>> Begin
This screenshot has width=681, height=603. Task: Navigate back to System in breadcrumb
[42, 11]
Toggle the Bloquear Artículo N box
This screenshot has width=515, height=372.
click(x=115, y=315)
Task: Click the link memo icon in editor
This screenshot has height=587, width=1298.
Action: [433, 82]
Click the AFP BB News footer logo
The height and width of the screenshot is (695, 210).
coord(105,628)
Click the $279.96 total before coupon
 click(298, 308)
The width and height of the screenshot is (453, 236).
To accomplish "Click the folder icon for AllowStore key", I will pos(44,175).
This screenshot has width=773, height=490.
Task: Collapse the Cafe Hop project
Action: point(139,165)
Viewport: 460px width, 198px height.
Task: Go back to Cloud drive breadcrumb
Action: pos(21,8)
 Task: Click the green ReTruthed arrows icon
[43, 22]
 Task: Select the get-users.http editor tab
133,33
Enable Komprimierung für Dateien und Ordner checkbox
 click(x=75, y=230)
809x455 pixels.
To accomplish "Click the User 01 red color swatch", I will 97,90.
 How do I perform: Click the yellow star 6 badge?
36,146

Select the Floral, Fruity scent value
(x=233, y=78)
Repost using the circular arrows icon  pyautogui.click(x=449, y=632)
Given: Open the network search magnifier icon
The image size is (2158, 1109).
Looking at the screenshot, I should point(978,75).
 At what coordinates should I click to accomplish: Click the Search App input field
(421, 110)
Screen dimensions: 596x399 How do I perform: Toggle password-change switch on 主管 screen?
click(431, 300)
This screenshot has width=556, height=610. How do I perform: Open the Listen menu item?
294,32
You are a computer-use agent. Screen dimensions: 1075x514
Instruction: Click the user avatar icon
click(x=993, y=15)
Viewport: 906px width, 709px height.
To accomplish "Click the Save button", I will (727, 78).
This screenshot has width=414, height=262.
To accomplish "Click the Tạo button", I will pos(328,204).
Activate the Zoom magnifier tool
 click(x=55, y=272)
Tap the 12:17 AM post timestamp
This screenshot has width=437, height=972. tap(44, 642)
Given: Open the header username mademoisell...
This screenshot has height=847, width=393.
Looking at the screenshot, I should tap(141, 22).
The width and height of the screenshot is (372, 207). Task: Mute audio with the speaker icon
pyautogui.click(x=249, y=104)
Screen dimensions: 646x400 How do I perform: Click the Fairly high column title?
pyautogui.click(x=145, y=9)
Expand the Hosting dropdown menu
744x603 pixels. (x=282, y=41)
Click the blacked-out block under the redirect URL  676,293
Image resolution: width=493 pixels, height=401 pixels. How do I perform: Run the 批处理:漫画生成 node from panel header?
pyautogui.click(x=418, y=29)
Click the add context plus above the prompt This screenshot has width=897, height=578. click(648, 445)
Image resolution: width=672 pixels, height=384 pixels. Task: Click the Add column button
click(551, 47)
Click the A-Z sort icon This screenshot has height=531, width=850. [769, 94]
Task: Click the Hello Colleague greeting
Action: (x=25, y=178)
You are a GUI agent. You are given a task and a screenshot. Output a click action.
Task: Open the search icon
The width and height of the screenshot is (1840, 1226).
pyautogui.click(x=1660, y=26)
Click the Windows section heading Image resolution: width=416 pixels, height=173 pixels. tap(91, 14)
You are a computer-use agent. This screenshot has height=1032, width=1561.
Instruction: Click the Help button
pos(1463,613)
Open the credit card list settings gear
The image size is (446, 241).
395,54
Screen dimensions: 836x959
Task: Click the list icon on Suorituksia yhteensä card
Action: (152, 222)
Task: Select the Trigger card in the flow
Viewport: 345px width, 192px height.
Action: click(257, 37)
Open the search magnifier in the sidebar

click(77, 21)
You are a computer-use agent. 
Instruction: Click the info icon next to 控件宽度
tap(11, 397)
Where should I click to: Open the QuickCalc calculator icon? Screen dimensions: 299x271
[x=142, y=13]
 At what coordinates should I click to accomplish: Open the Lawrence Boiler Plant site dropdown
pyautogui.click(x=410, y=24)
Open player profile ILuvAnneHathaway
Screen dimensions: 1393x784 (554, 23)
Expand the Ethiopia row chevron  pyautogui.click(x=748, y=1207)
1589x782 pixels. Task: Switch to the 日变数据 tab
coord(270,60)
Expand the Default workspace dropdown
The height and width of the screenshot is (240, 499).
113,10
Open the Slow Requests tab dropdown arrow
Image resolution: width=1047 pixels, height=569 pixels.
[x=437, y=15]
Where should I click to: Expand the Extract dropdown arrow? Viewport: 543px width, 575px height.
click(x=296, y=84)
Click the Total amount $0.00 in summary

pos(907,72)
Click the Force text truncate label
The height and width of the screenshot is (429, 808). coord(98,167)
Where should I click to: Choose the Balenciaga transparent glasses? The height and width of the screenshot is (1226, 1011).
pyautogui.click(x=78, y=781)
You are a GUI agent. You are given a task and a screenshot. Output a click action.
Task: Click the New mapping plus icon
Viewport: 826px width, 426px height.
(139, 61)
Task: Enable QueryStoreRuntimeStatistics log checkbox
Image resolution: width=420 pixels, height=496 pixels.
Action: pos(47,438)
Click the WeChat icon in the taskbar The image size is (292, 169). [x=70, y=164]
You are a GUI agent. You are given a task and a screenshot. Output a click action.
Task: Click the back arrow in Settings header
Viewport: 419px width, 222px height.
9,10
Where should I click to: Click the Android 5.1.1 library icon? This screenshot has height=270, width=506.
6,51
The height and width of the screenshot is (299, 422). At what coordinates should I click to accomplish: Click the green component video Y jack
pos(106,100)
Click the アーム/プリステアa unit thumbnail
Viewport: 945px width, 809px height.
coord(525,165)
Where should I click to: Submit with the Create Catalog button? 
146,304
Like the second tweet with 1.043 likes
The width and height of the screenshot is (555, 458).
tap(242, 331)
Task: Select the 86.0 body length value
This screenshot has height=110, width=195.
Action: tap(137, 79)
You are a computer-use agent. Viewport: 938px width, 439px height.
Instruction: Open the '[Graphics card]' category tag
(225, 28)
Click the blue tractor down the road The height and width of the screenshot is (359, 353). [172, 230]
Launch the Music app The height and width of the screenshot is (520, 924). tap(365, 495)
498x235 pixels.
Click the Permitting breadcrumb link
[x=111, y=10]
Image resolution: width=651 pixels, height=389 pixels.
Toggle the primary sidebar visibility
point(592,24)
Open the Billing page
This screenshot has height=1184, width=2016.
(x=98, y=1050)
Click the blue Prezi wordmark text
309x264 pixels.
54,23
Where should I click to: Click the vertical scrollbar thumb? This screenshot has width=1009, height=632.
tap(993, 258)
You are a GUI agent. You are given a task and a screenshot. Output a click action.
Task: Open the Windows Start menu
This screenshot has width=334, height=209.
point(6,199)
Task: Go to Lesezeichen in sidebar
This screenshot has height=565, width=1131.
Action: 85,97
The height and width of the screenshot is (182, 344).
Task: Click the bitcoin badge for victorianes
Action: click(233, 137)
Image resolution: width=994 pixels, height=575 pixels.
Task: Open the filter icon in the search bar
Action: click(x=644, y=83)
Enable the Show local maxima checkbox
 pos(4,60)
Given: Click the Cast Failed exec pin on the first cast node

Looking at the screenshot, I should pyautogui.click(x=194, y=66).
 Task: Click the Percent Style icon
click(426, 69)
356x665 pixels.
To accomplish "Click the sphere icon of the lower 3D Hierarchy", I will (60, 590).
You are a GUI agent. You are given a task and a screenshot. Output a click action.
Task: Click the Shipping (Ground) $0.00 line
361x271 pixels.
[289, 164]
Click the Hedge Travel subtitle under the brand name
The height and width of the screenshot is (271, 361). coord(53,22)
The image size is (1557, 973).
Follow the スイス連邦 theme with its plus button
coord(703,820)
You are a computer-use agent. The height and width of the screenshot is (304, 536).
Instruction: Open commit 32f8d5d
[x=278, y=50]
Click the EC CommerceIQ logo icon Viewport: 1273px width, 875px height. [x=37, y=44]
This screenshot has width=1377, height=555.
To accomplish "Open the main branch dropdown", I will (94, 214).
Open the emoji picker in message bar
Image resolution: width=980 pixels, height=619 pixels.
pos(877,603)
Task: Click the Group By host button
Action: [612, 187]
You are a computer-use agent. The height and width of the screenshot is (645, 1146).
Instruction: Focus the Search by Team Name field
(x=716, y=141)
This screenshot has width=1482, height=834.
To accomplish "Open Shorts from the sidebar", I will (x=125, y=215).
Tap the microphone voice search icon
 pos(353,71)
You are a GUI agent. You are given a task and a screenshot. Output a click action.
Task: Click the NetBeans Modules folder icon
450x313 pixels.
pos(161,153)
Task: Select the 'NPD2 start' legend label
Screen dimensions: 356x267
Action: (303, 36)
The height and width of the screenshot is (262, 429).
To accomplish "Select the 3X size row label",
>> End
To be done: Rewrite the rows from the line containing "Click the Windows" through the line containing "[x=437, y=15]", replacing "computer-use agent" with "GUI agent" and leaving everything else unchanged. Give only those rows.

Task answer:
Click the Windows section heading Image resolution: width=416 pixels, height=173 pixels. tap(91, 14)
You are a GUI agent. This screenshot has height=1032, width=1561.
Instruction: Click the Help button
pos(1463,613)
Open the credit card list settings gear
The image size is (446, 241).
395,54
Screen dimensions: 836x959
Task: Click the list icon on Suorituksia yhteensä card
Action: (152, 222)
Task: Select the Trigger card in the flow
Viewport: 345px width, 192px height.
Action: click(257, 37)
Open the search magnifier in the sidebar

click(77, 21)
You are a GUI agent. 
Instruction: Click the info icon next to 控件宽度
tap(11, 397)
Where should I click to: Open the QuickCalc calculator icon? Screen dimensions: 299x271
[x=142, y=13]
 At what coordinates should I click to accomplish: Open the Lawrence Boiler Plant site dropdown
pyautogui.click(x=410, y=24)
Open player profile ILuvAnneHathaway
Screen dimensions: 1393x784 (554, 23)
Expand the Ethiopia row chevron  pyautogui.click(x=748, y=1207)
1589x782 pixels. Task: Switch to the 日变数据 tab
coord(270,60)
Expand the Default workspace dropdown
The height and width of the screenshot is (240, 499).
113,10
Open the Slow Requests tab dropdown arrow
Image resolution: width=1047 pixels, height=569 pixels.
[x=437, y=15]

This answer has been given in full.